PC committee member resigns amid conflict concerns from 4 leadership campaigns
Party says no conflict of interest, despite resignation
A member of the committee meant to resolve disputes among the five PC leadership candidates resigned from the committee hours after concerns were raised in a letter from four of the campaigns about a potential conflict of interest, according to PC Party officials.
In a letter dated Dec. 19, concerns were raised that Kerri Carpenter, one of three people on the PCs' dispute resolution committee, was renting office space to the campaign of Dennis King.
'Perceived conflict of interest'
The letter, endorsed by the campaigns for Kevin Arsenault, Allan Dale, Shaun Driscoll and Sarah Stewart-Clark, asserted that "financially benefiting from a campaign while sitting on the leadership committee is, at a minimum, a 'perceived' conflict of interest.
"This business transaction clearly indicates a level of communication and [familiarity] that we see as supporting one candidate."
In a statement sent by Michael Drake, with the PC leadership convention committee, the party said Carpenter rented a unit to the King campaign, charging "fair market value." The party said Carpenter "remained impartial throughout the leadership process" and did not meet with any representative from the King or any other campaign.
The statement also said Carpenter told the party about the rental arrangement before accepting a seat on the committee, but the party determined there was no conflict of interest.
Chief of staff left for King
Before Carpenter stepped down from the committee she was involved in resolving a complaint brought forward by the Driscoll campaign. That complaint was regarding the now former chief of staff for the PC caucus in the legislature, Adam Ross, and his support for the King campaign.
Ross announced in November he was leaving his position as chief of staff and would be supporting King.
On Dec. 14 concerns were expressed about Carpenter's position on the committee by the Driscoll campaign.
According to the party Carpenter agreed to recuse herself from any future matters relating to the King campaign.

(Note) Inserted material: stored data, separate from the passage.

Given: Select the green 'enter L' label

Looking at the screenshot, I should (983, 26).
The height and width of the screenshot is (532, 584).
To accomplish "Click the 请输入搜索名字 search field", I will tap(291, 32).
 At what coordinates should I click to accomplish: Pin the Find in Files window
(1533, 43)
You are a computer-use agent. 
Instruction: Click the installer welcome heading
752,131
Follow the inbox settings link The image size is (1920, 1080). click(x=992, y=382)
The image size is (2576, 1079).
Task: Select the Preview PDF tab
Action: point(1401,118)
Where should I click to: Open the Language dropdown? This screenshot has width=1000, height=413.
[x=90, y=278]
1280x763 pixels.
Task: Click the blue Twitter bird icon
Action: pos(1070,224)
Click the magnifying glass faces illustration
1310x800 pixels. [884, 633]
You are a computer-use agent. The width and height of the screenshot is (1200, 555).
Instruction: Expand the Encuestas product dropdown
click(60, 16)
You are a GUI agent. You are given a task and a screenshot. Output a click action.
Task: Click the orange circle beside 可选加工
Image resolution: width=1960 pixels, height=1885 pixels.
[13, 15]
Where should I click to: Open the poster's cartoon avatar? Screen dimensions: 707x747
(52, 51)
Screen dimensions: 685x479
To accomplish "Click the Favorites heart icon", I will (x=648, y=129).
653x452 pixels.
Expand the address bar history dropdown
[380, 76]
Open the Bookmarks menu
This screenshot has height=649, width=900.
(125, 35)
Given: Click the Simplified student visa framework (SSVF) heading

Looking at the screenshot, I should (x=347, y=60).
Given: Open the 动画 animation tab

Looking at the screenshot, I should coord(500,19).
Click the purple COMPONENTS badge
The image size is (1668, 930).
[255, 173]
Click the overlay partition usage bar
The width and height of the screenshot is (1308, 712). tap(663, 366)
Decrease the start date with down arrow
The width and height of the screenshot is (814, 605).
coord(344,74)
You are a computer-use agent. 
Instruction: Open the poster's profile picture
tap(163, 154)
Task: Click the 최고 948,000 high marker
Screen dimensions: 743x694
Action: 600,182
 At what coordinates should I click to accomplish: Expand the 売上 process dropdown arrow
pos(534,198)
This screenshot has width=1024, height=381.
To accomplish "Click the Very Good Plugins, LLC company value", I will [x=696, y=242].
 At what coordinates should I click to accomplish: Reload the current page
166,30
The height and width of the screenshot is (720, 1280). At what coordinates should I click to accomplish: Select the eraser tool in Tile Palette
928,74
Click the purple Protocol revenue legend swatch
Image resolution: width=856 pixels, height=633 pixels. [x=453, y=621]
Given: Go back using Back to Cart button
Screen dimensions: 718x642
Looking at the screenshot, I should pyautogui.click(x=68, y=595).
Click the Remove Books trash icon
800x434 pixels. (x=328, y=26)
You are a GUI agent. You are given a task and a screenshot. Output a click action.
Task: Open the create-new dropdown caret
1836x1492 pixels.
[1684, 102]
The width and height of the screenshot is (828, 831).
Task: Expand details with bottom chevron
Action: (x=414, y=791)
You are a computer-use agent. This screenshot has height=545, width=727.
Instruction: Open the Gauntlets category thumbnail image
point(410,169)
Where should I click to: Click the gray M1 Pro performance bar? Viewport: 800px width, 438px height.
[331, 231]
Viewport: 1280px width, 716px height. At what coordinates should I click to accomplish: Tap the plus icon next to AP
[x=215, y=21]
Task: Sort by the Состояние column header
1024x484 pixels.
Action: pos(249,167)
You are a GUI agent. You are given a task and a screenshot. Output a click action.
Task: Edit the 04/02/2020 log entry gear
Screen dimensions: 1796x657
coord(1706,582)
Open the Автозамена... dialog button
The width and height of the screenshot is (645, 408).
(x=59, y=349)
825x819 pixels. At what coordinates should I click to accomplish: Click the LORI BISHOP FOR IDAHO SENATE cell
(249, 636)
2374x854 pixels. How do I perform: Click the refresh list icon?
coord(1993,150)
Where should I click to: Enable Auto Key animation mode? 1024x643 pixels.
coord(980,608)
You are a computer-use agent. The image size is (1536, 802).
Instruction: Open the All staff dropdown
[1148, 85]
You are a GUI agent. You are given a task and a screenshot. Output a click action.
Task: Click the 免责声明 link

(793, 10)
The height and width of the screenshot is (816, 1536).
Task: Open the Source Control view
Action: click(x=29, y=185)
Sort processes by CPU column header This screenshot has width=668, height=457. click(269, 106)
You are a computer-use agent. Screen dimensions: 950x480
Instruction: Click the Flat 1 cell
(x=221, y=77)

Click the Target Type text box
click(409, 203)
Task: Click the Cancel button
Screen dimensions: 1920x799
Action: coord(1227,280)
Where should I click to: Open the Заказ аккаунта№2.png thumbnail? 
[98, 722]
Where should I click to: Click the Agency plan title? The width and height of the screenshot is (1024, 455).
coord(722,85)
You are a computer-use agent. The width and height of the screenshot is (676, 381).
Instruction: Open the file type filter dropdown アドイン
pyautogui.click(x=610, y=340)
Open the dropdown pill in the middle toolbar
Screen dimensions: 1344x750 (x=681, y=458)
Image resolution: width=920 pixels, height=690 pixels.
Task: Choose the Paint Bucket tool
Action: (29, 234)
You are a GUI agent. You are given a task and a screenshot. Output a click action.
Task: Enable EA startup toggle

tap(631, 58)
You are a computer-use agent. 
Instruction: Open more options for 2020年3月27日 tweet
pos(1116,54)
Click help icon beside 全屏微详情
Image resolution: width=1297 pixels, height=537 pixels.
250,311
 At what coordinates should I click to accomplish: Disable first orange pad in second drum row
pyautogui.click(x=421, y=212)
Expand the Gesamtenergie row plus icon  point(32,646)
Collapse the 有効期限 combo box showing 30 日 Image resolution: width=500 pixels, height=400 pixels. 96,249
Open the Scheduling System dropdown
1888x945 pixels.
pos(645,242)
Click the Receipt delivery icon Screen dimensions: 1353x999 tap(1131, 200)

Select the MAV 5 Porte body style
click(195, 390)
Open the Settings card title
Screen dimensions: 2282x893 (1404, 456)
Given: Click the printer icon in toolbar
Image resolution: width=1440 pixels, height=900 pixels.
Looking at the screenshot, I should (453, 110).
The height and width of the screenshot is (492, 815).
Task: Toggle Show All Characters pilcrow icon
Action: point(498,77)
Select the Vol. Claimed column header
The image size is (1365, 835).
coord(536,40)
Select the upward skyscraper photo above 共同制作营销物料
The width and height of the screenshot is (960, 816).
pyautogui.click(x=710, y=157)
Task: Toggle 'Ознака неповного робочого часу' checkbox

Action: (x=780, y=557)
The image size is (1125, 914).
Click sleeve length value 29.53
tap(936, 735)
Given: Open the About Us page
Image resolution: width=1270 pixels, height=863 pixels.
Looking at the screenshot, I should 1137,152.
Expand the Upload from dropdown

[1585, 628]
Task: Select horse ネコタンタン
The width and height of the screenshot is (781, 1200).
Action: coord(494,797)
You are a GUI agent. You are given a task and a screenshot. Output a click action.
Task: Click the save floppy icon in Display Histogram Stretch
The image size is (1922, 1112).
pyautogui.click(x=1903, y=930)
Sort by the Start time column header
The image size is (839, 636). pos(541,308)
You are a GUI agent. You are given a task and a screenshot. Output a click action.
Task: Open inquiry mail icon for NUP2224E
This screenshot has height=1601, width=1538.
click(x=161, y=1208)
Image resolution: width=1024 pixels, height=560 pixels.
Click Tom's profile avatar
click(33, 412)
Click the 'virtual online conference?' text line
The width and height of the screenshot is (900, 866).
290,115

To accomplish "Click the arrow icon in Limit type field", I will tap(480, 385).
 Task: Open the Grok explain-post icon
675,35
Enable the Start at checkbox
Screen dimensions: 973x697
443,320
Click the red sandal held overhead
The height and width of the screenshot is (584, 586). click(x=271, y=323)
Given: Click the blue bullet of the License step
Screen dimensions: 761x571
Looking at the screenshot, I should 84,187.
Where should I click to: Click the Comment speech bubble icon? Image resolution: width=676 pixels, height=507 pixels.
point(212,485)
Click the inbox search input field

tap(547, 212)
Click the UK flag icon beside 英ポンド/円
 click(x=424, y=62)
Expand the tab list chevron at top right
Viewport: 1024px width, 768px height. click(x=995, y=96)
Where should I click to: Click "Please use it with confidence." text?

'The last thing the party needs'
However, when the subsequent letter of concern was sent by the four other campaigns on Dec. 19, the party said in its statement that Carpenter decided to resign from her position the same day, "even though there is no conflict of interest. She resigned with the hope that the PC volunteer base would not be overwhelmed by having to deal with the same issue repeatedly."
In the joint letter, the four other campaigns say, "the last thing the PC party needs at this time is another instance where there is a real or perceived conflict of interest with a party official based on an apparent preferential relationship with the King campaign."
CBC reached out to Dennis King but were told the campaign had nothing more to add.
CBC also contacted Carpenter, but she declined an interview referring instead to the statement from the party.
The PCs will choose a new leader at a convention Feb. 9. Current leader James Aylward announced he would resign less than a year after he was chosen at the last convention on Oct. 20, 2017, saying he had "not been able to make a strong enough connection with Islanders."